Strikes on UAE infrastructure (including Fujairah), tanker attacks, and tensions in the Strait of Hormuz (through which ~20% of global oil flows) triggered a sharp surge: WTI trades ~$100–107.5 with a pullback. Tanker traffic is declining, insurance costs are soaring, creating a real supply shock of up to 9+ million barrels/day; UAE officially exited OPEC on May 1, undermining cartel discipline and adding volatility—UAE promises gradual production increases.

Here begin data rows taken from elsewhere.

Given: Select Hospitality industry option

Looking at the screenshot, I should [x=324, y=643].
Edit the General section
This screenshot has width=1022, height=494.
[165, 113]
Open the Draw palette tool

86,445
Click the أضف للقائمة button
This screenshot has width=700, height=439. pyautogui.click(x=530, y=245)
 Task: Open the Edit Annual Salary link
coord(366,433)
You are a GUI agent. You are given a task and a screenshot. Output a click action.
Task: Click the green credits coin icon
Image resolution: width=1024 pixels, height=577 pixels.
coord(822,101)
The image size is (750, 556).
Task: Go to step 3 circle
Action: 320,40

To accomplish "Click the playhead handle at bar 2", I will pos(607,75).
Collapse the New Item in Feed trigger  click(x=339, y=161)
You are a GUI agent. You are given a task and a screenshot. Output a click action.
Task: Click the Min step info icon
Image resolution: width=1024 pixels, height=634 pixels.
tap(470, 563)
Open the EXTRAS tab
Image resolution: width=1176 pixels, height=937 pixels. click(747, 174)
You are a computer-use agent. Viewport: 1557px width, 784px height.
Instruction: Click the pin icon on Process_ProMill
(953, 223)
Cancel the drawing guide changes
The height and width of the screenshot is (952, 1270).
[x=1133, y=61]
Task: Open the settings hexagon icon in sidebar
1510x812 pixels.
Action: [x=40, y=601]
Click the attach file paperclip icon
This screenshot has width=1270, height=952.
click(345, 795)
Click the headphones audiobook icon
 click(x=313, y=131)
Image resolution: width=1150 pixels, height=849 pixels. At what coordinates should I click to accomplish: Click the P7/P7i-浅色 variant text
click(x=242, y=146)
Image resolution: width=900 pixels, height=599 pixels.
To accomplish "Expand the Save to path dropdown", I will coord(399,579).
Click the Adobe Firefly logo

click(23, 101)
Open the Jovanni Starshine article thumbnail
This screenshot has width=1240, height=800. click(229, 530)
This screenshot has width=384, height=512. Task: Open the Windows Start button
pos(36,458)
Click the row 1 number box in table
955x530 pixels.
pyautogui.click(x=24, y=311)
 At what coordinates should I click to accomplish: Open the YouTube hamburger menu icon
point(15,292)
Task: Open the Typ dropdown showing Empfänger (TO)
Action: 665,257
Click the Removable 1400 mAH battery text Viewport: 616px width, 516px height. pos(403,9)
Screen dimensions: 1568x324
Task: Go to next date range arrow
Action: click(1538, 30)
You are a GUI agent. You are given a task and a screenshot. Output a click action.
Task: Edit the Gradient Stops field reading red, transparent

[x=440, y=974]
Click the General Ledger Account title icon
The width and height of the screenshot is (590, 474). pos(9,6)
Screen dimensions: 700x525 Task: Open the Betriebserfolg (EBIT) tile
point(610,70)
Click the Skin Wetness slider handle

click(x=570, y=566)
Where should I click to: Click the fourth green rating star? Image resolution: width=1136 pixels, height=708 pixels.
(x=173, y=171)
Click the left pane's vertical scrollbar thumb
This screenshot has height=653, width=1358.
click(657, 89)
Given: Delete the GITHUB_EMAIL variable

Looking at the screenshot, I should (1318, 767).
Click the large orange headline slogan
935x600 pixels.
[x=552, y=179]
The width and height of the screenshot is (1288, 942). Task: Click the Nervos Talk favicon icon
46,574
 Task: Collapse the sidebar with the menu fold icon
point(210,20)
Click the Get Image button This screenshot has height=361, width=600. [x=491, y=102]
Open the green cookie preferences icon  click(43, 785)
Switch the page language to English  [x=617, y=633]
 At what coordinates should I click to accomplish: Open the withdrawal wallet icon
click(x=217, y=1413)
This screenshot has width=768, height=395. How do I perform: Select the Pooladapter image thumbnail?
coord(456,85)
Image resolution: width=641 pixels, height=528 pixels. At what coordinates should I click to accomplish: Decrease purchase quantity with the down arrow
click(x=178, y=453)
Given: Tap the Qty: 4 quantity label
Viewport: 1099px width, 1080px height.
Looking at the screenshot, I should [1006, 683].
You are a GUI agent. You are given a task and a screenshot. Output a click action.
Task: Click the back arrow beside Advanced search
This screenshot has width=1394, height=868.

The current WTI pullback to $103 stems from profit-taking and de-escalation hopes, but the market remains overheated by geopolitical premium—traders are pricing in $110–120 baseline, up to $150 if tensions worsen. Paradox: global inventories are ample, but logistics/refining can't cope with fuel shortages (jet fuel, LPG); U.S. maintains high production (record 13.6M b/d in 2025) and exports, while OPEC+ ramps output (+206 kb/d in April).
Key levels—support $103–100, resistance $107–107.5 (breakout → $115); market in "high-risk premium" zone without a sustained trend.
Bottom line: oil is now a geopolitical derivative—progress in talks triggers a drop, new attacks spark a spike. Base case: wide range focused on headlines.
As noted in U.S. crude remains in geopolitical-crisis mode, Middle East tensions continue dictating oil market trading, with little change expected short-term.